■ **DATA SECTION**
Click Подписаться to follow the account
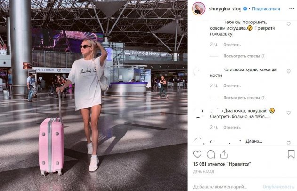Viewport: 297px width, 191px height. pos(265,9)
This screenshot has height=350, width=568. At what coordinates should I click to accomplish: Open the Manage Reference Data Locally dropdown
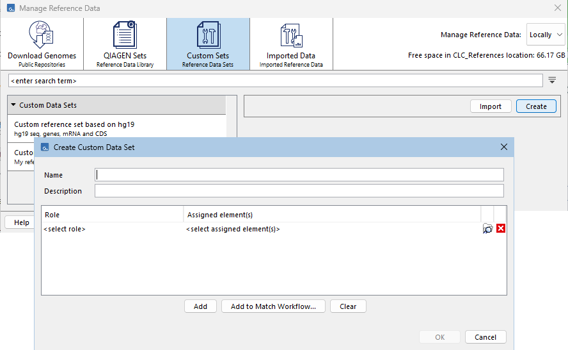(545, 35)
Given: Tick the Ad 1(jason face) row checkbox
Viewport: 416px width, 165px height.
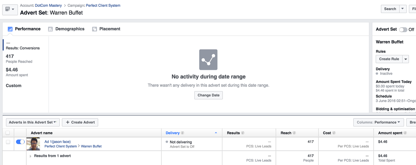Looking at the screenshot, I should coord(8,142).
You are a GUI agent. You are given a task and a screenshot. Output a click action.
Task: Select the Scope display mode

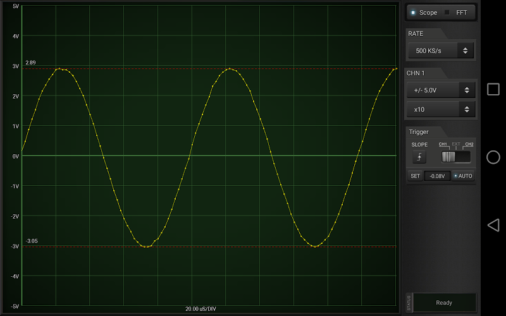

■ **DESCRIPTION OF THE TASK**
Turn the material above into a numbered list, one line per item, with blank lines and pictures left out.

■ **RESULT OF THE TASK**
1. Click Подписаться to follow the account
2. Viewport: 297px width, 191px height. pos(265,9)
3. This screenshot has height=350, width=568. At what coordinates should I click to accomplish: Open the Manage Reference Data Locally dropdown
4. (545, 35)
5. Given: Tick the Ad 1(jason face) row checkbox
6. Viewport: 416px width, 165px height.
7. Looking at the screenshot, I should coord(8,142).
8. You are a GUI agent. You are given a task and a screenshot. Output a click action.
9. Task: Select the Scope display mode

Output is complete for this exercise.